Таким образом, понятие «духовное знаменование» свт. Феофан вводит для решения ключевой задачи человека, пережившего «благодатное возбуждение» или, иначе говоря, сделавшего свободный выбор в пользу христианской жизни. Этим небольшим пассажем учреждалась практика непрестанного пребывания «в духе», без утраты постоянного контакта с социальной реальностью[17].
Противопоставление «духовного» и «мирского» у свт. Феофана отличается от оппозиции «церковного» и «гражданского», которая обнаруживается, например, в исторических нарративах его эпохи [Лютько 2021]; «сакральных» и «профанных» объектов и пространств, если речь идет, например, об устройстве храма; «благочестивых» и «греховных» действий, различение которых характерно для богословия катехизисов и всевозможных нравоучительных пособий. Оно вбирает в себя все указанные оппозиции, синтезируя их в качественно новую, располагающую внутри мыслящего субъекта своего рода универсальное оптическое устройство, позволяющее «фокусироваться» на «духовном» и исключать из поля зрения «обыденное» значение явлений.
«Духовная жизнь»
Предмет мысли свт. Феофана — человек, свободно выбирающий христианство, а затем подчиняющий всего себя цели спасения и, следовательно, нахождению в сфере «духовного». Несмотря на то что «обращение» к Богу, равно как и «самоосознание» себя христианином, происходит одномоментно, это лишь тень подлинного спасения, достижение, которое раскрывается святителем как динамичный процесс. Для описания совокупности действий, этапов, событий, характерных для этого процесса, святитель часто использует емкое словосочетание, до предела усиливающее интенцию отграничения «духовного», — «духовная жизнь»[18].

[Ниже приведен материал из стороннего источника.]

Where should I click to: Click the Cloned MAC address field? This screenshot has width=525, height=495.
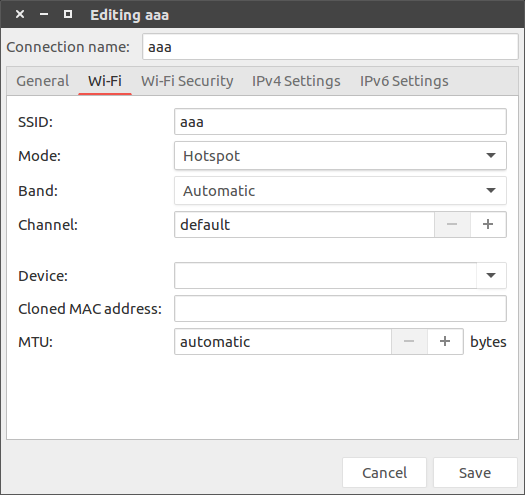(x=340, y=308)
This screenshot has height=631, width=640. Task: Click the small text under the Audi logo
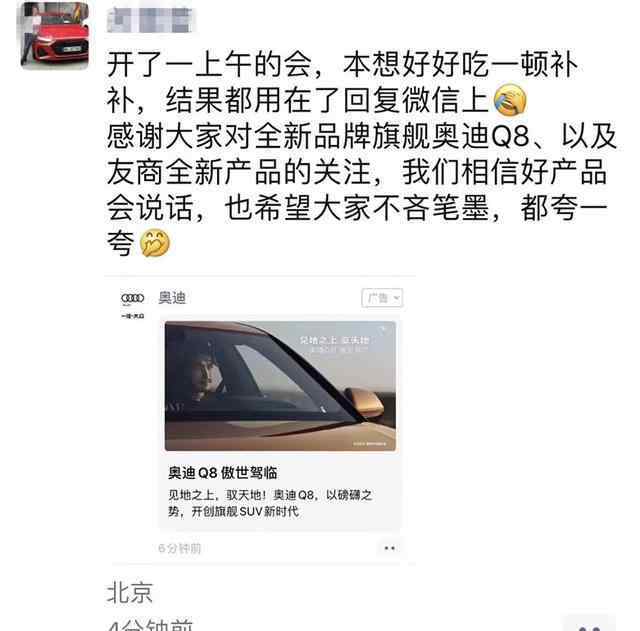point(133,316)
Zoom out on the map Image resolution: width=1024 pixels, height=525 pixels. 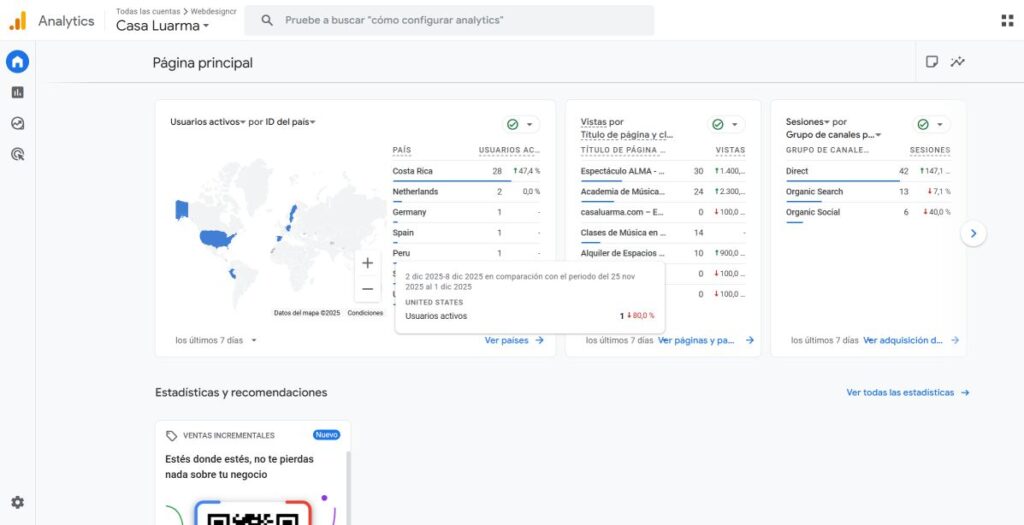click(x=367, y=289)
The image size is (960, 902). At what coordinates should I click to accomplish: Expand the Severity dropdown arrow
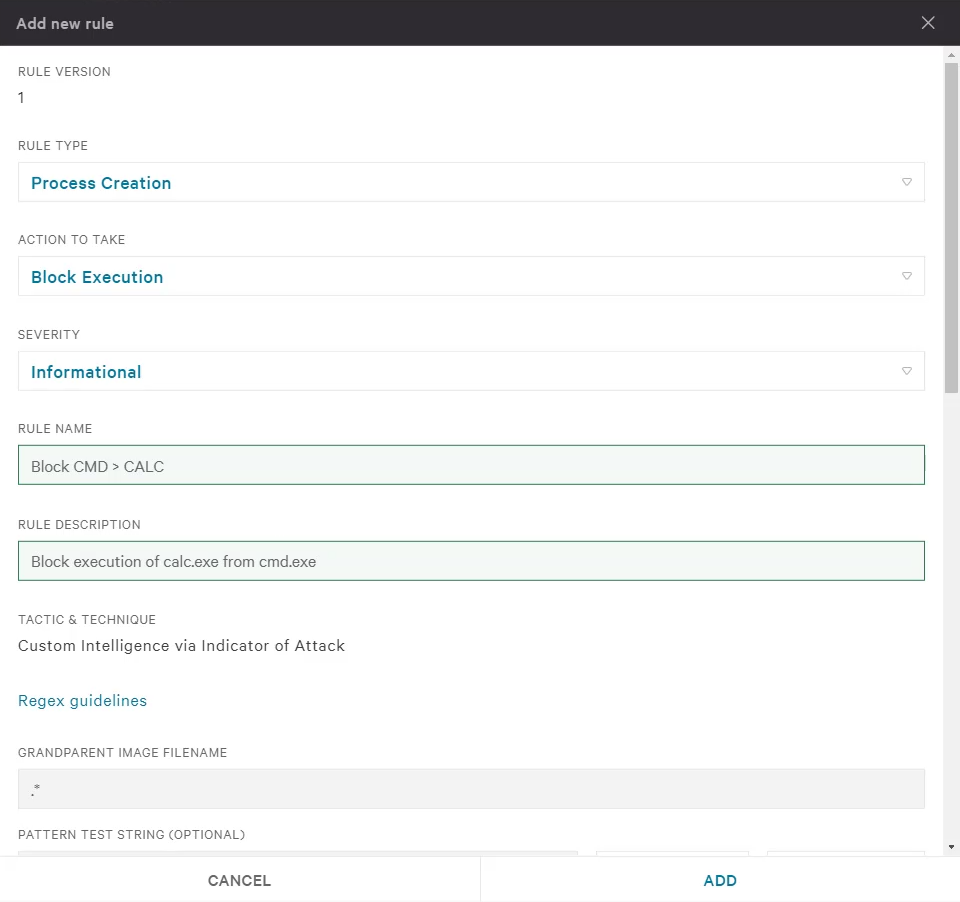point(907,371)
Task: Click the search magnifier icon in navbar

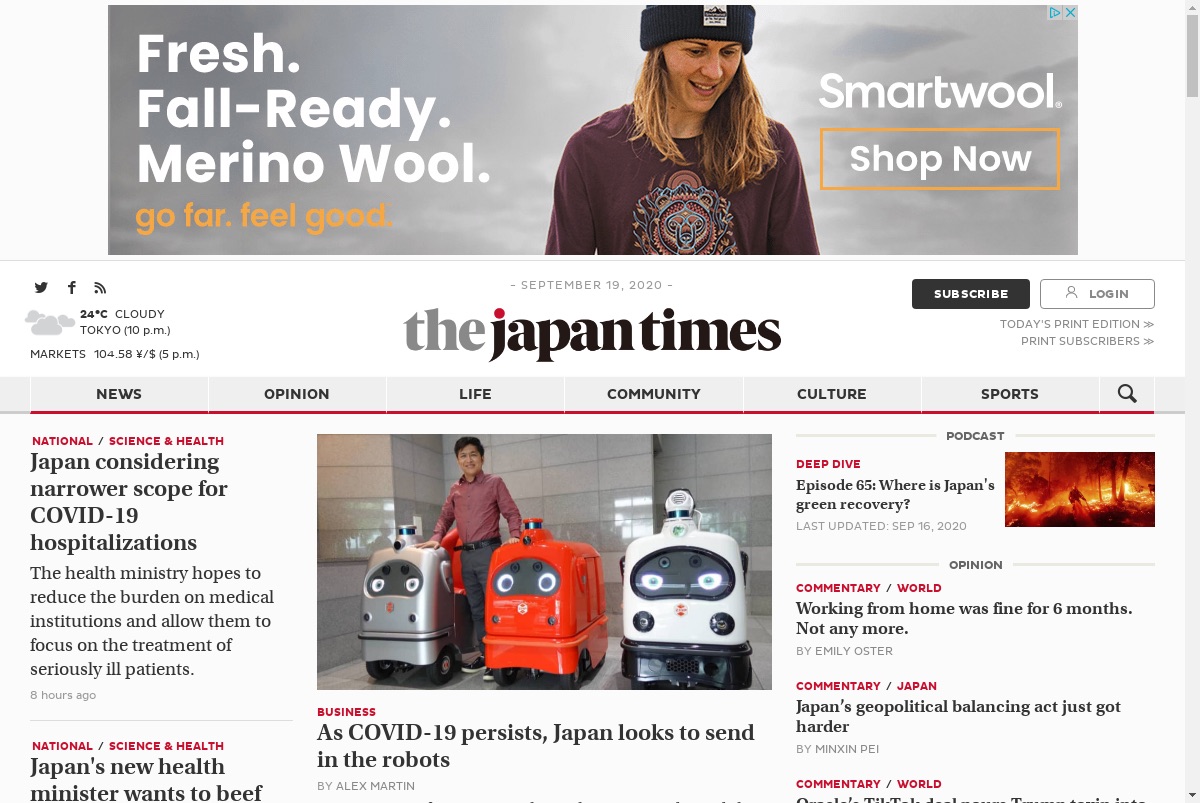Action: coord(1127,394)
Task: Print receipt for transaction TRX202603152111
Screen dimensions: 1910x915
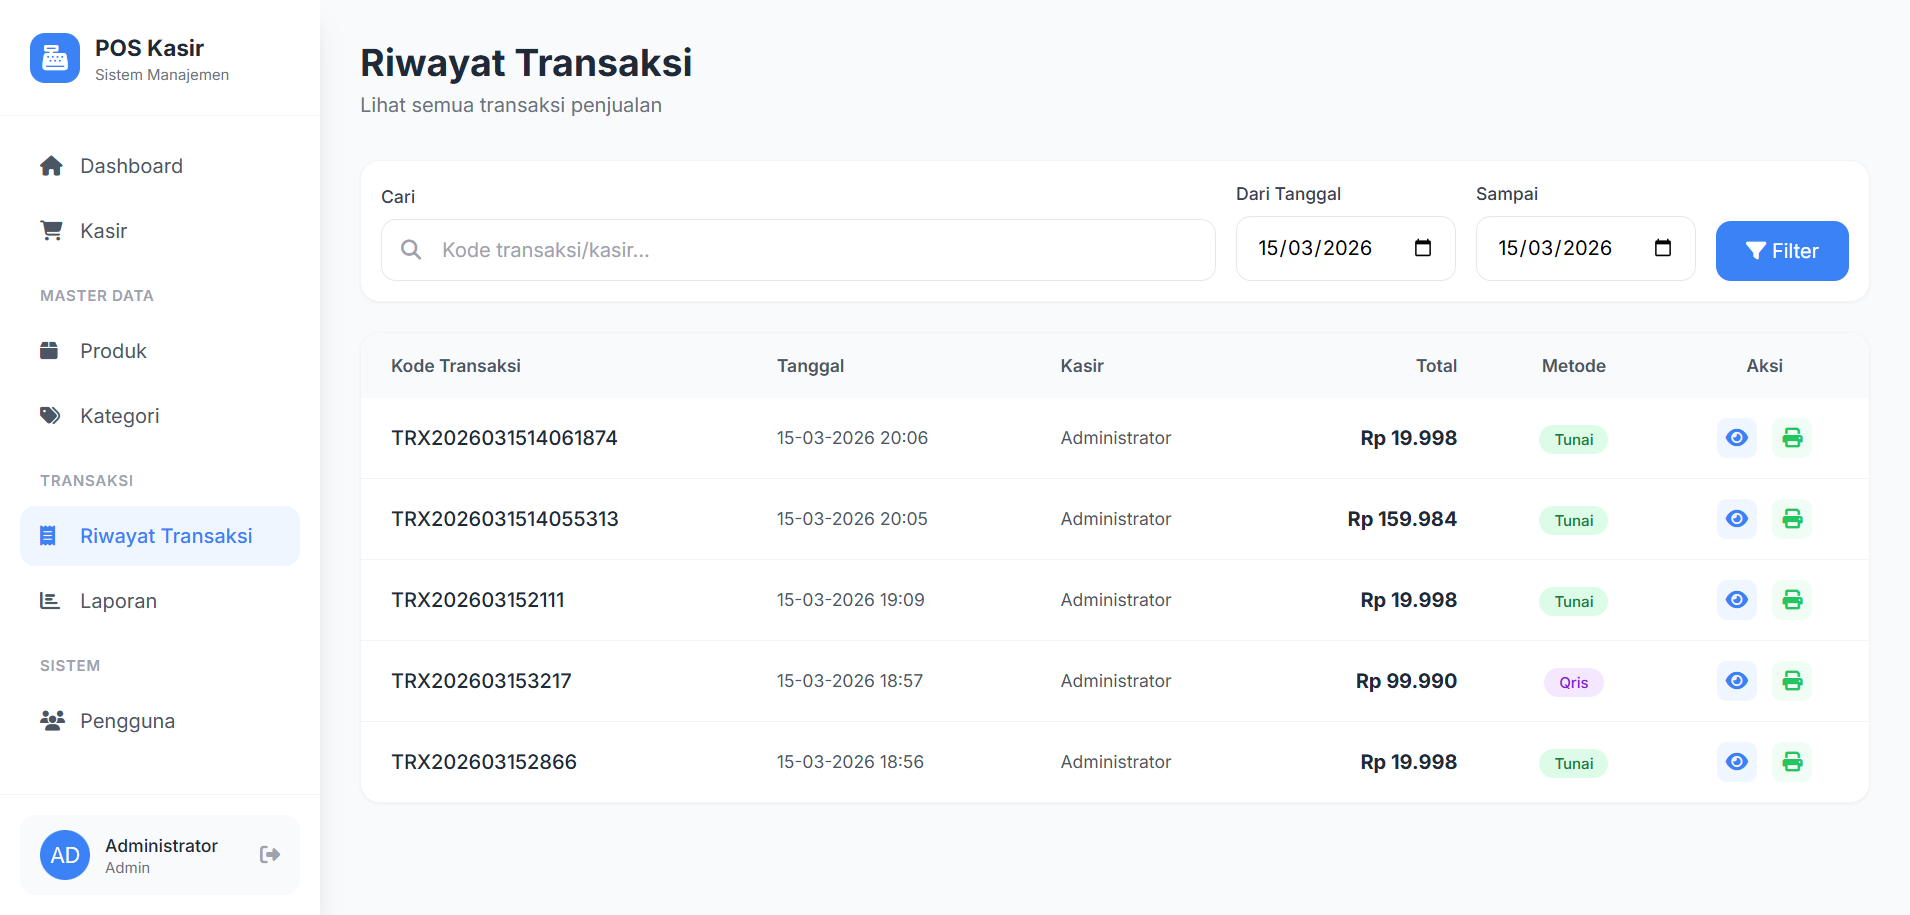Action: [1792, 600]
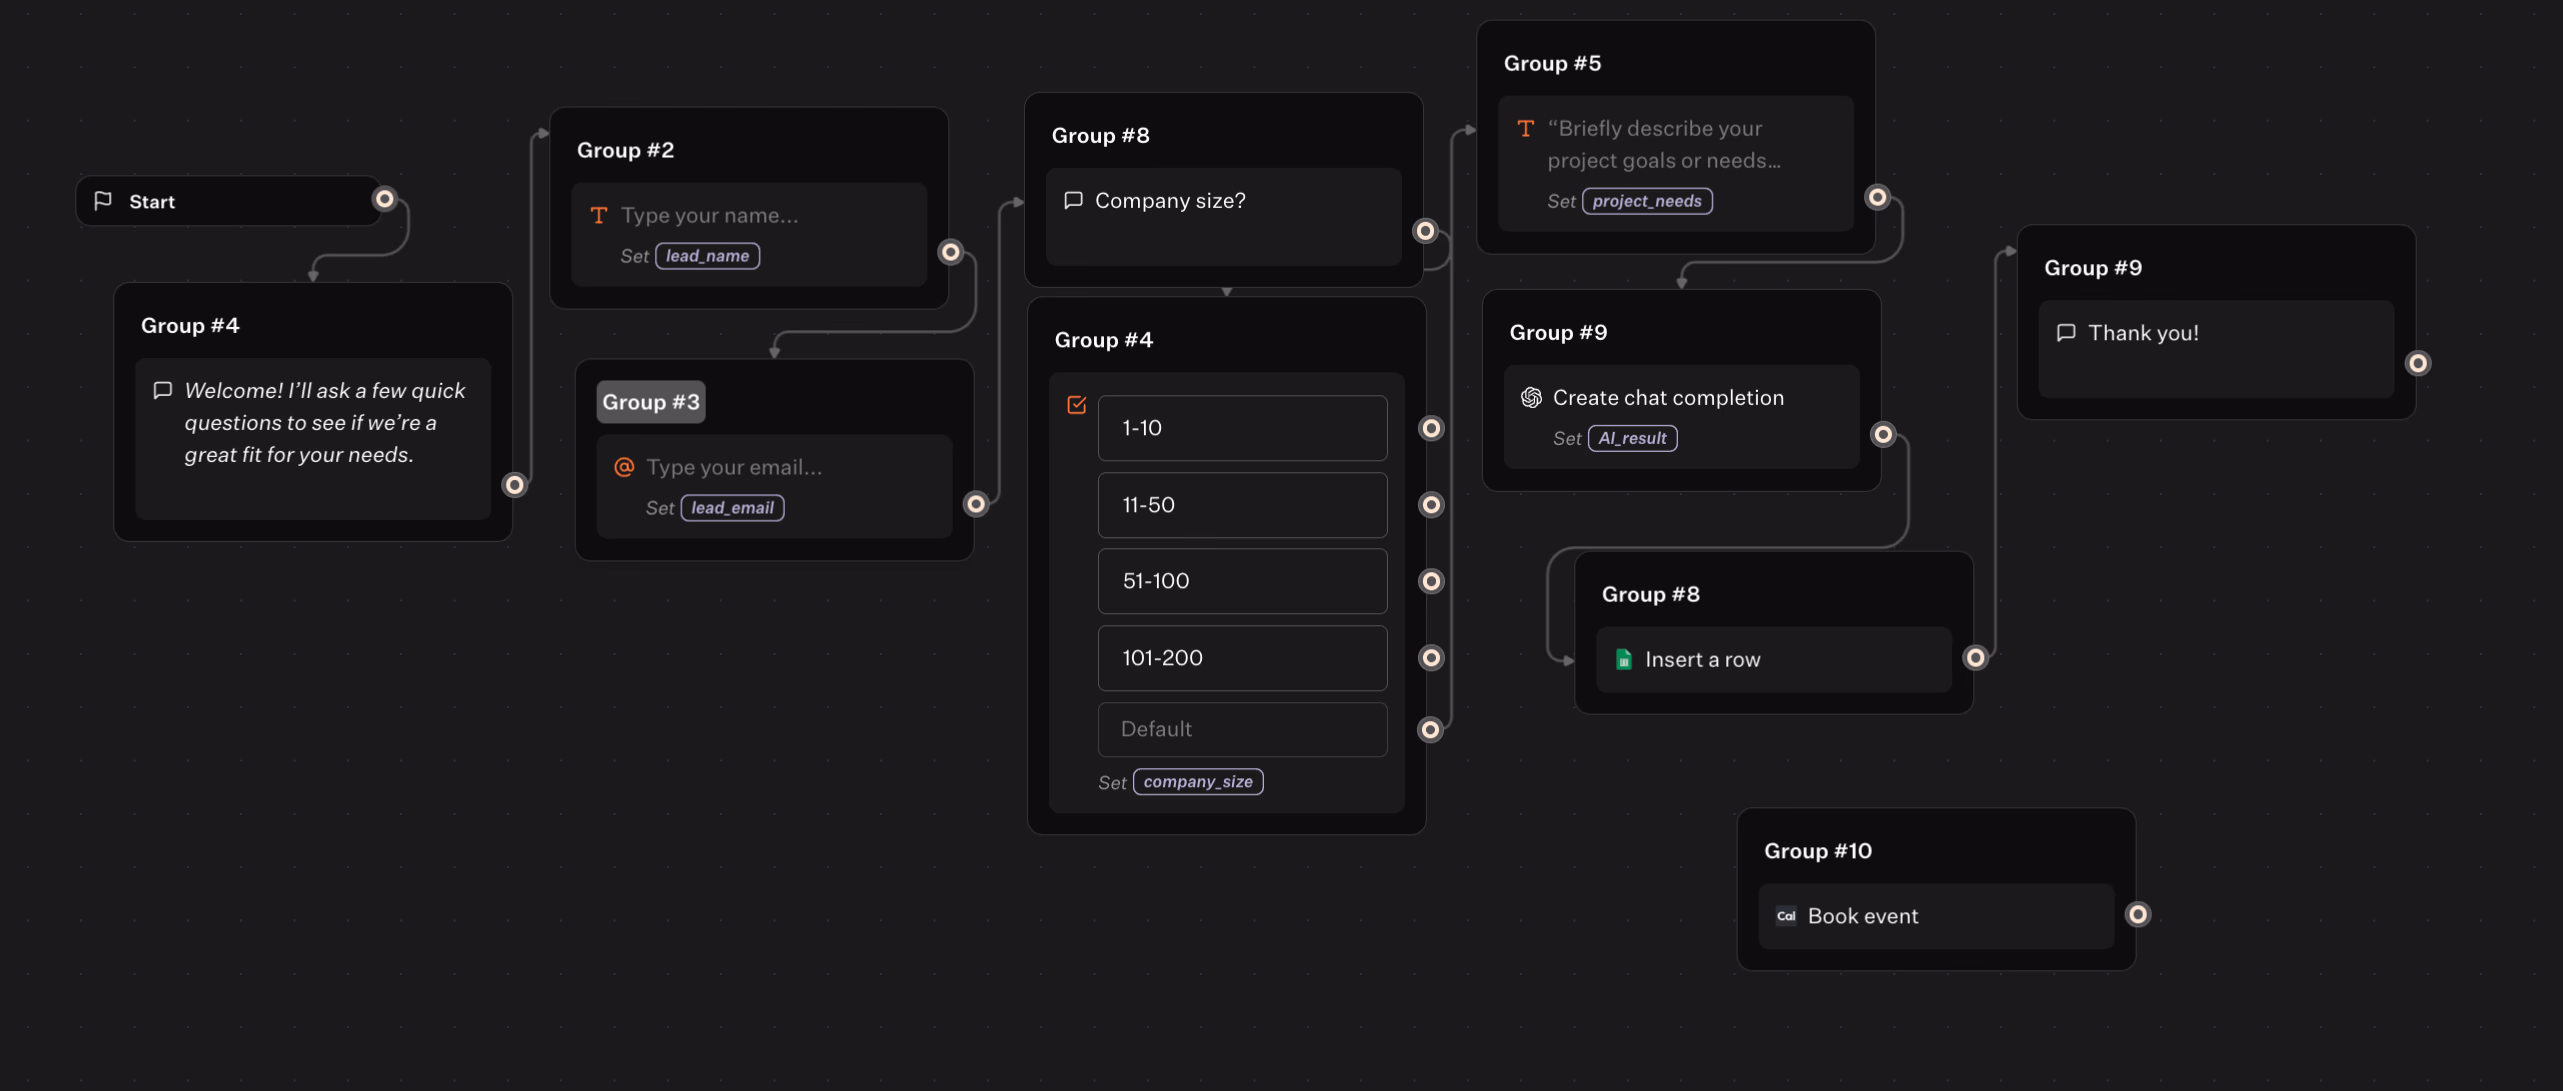Click the lead_name variable tag

click(x=707, y=256)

С одной стороны, в самом понятии «духовная жизнь» (помимо представления о том, что человек существует не только на «физическом», но и на ином уровне) заложено представление о том, что эта «жизнь», в силу самого факта ее обсуждения (в рамках ли нравоучительного трактата, либо переписки), обнаруживает принципиально новый тип взаимоотношений. В рамках этого обсуждения — например, подходов к ответу на вопрос «что есть духовная жизнь?» — выстраиваются новые отношения власти и подчинения, формируются новые темы для коммуникации, а также новые способы систематизации, в которых «духовный субъект» получает отчетливые очертания.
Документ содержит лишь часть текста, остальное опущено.